Task goal.
Take down each entry exactly as written.

Provided data.
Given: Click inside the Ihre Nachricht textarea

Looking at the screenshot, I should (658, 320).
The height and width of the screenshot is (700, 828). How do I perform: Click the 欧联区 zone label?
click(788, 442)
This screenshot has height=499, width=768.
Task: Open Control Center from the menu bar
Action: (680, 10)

Answer box.
Given: Click inside the Ihre Nachricht textarea

Looking at the screenshot, I should (658, 320).
The height and width of the screenshot is (700, 828). How do I perform: Click the 欧联区 zone label?
click(788, 442)
This screenshot has height=499, width=768.
Task: Open Control Center from the menu bar
Action: (680, 10)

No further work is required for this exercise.